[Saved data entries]

====================

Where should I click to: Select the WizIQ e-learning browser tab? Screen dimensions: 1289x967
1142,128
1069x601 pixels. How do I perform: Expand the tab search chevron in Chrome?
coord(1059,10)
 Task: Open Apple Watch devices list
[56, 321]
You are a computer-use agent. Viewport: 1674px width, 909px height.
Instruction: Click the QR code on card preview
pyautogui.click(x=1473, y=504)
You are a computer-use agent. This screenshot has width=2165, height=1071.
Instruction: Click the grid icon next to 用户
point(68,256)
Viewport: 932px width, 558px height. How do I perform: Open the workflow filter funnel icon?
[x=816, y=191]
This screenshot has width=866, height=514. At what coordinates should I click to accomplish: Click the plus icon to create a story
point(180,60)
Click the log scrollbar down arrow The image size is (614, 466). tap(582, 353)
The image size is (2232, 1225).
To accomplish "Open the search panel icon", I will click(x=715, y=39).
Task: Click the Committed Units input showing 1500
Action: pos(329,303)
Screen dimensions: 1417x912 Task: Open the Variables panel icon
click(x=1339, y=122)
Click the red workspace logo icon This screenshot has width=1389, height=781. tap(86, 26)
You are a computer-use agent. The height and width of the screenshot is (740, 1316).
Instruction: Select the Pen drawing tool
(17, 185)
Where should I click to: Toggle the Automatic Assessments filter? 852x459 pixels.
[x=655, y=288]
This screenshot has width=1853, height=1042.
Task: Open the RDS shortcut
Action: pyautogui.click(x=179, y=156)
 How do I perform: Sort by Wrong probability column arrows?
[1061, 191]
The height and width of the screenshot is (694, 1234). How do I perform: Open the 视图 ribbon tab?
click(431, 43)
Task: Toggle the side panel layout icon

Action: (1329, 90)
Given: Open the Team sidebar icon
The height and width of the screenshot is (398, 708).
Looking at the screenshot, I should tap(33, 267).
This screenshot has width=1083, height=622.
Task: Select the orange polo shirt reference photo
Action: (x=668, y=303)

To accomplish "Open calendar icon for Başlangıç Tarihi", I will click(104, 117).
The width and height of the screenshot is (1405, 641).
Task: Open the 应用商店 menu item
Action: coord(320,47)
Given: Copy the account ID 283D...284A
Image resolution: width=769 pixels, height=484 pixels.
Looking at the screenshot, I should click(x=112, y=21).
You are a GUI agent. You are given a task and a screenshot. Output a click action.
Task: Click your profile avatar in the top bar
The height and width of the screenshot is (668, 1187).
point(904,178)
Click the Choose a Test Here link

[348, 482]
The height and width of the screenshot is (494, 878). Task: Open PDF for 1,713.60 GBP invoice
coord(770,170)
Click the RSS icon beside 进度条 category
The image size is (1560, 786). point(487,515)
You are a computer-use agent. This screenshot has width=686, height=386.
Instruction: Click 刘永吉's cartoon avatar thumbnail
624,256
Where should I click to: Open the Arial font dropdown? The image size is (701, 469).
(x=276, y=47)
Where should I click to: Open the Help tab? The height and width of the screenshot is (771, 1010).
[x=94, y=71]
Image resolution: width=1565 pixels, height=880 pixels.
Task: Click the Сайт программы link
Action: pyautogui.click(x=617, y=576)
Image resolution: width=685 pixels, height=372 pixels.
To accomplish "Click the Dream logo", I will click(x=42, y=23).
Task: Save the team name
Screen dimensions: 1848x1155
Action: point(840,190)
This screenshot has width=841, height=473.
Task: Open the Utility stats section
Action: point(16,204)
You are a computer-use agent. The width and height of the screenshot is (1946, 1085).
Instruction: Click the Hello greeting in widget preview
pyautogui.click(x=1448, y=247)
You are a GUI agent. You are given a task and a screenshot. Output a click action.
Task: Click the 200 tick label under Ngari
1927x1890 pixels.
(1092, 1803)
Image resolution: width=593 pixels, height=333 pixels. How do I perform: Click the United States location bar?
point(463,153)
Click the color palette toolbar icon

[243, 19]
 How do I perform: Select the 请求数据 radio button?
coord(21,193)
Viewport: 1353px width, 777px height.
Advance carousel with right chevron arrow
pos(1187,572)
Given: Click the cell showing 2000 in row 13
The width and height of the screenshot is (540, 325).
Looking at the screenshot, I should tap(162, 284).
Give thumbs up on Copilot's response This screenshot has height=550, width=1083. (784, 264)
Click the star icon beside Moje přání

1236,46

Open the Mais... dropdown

====================

### Aim of the exercise
Only the line containing "1927x1890 pixels." and the lines after it, through the end of the data, should be copied, exactly as they are.

### Written answer
1927x1890 pixels.
(1092, 1803)
Image resolution: width=593 pixels, height=333 pixels. How do I perform: Click the United States location bar?
point(463,153)
Click the color palette toolbar icon

[243, 19]
 How do I perform: Select the 请求数据 radio button?
coord(21,193)
Viewport: 1353px width, 777px height.
Advance carousel with right chevron arrow
pos(1187,572)
Given: Click the cell showing 2000 in row 13
The width and height of the screenshot is (540, 325).
Looking at the screenshot, I should tap(162, 284).
Give thumbs up on Copilot's response This screenshot has height=550, width=1083. (784, 264)
Click the star icon beside Moje přání

1236,46

Open the Mais... dropdown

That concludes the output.